So I read a lot of documentation about QoS, but about one things I have a question - does QoS policy used by router only when interface experience saturation? or router each time look to policy and send packets according QoS policy ?

3 Replies 3

shiva_ial
Level 1
Level 1

there are two queues

hardware queue

software queue

harware queue is a assocaited with interface itself and once its get filled , software queue will be used (qos will be used) so qos is kind of software queue to handle congestion

with various type of queuing like FIFO.priority queing, CBWFQ etc.

hardware queue always uses FIFO

Kevin Dorrell
Level 10
Level 10

Various parts of QoS policies can have an effect before the line is saturated, but it is true that most effect is seen when the link is congested.

For example, consider a link that is being 50% used by FTP, and the FTP is generating large bursts of large packets. Suppose we are also running voice on the same circuit. We do not want the voice packets to get stuck on a queue behind the big FTP packets, especially on a slow line. We can prevent that by defining a priority queue. So, the QoS comes into play even on a line that is not congested.

Some QoS techniques are used to prevent congestion before it happens. For example, WRED can be configured to prevent congestion long before the congestion actually happens. For example, you could set it so that when the line is more than 60% full, it drops just the occasional TCP packet.
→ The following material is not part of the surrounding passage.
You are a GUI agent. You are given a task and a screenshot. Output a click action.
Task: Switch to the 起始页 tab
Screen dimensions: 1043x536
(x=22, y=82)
This causes some TCP sessions to slow down for re-transmission, hence the line falls below the 60 % again.

In short, the QoS policy is active all the time. The only exception is that in some architectures, if the output queue is empty, then the packet goes straight for the output ring without going through all the complex queueing mechanisms.

Kevin Dorrell

Luxembourg

Joseph W. Doherty
Hall of Fame
Hall of Fame

QoS kicks in when you have a queue of packets. As Shiva notes, there's a hardware queue (FIFO) that needs to overflow before software defined QoS activates.

Congestion can be transient, QoS can be managing queued packets even though the interface doesn't appear saturated. On Cisco routers, QoS counters can indicate transient congesting that's unseen against interface usage statistics.